## Fragmento del documento
-*-

Agustinos
Homilía

Homilía

Jueves Santo

(28 de marzo de 2024)

Ex 12, 1-8. 11-14. Prescripciones sobre la cena pascual. Sal 115. El cáliz de la bendición es comunión de la sangre de Cristo. 1 Cor 11, 23-26. Cada vez que coméis y bebéis, proclamáis la muerte del Señor. Jn 13, 1-15. Los amó hasta el extremo.

Lo que San Juan llama “la hora” de Jesucristo consta de tres fases: la cena de hoy con los suyos; la pasión, mañana; la resurrección, la vigilia pascual y toda la semana que viene. Hoy comenzamos el desenlace de esta hora, y Él lo sabe.  

A Jesús no le pilla de sorpresa. Se encamina a la muerte a sabiendas de lo que implicaba, voluntaria y libremente; así lo decidió desde el principio, cuando el diablo le tentó en el desierto.  

La cosa empieza mal: “el diablo había suscitado en el corazón de Judas”. Y poco más tarde, Pedro. “Señor, ¿lavarme los pies tú a mí?”. Ni siquiera la última fue cena tranquila. ¿Por culpa de quién? El traidor. Los demás no fueron mejores; no solo Pedro, el bravucón que negó.

-*-

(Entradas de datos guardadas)

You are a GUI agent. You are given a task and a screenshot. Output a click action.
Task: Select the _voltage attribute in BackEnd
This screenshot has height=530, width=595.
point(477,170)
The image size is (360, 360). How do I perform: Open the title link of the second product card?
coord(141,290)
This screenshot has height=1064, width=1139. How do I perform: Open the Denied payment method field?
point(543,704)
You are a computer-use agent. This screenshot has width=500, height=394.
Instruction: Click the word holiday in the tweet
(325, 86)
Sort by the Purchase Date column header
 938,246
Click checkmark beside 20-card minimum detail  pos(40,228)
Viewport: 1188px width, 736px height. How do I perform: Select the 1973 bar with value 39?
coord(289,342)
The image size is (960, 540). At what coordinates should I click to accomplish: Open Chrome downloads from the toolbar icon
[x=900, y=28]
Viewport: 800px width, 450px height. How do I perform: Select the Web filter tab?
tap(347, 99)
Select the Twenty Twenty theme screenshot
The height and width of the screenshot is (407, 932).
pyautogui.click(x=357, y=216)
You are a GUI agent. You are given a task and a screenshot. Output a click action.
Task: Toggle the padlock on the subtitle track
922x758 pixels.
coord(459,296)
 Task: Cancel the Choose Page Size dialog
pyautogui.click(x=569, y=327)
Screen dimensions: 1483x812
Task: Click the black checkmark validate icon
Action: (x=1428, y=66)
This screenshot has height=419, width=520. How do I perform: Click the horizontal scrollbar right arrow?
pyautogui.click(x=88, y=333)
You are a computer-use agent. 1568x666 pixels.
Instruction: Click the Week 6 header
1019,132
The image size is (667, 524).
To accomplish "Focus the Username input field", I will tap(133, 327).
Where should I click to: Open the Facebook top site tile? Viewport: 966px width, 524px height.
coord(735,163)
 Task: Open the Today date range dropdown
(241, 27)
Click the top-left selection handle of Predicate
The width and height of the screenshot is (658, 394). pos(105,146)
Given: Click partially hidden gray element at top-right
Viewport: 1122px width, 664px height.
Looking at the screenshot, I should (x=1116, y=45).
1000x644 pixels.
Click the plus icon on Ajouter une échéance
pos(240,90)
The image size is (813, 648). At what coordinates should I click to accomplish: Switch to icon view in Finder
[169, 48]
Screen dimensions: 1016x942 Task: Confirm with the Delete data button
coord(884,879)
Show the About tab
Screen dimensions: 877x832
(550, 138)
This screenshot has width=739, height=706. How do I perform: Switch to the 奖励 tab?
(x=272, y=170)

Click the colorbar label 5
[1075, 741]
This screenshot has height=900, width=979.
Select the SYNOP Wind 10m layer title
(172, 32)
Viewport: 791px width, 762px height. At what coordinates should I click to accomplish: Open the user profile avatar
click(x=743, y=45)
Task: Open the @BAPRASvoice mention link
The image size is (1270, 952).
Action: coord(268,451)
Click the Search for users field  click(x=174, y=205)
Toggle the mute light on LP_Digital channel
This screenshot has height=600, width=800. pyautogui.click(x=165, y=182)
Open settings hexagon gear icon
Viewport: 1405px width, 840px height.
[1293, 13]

-*-

## Tu tarea
Según la homilía, ¿de cuántas fases consta lo que San Juan llama "la hora" de Jesucristo y cuáles son? Para este ejercicio no hace falta consultar los registros.

## Respuesta
Consta de tres fases: la cena con los suyos, la pasión y la resurrección.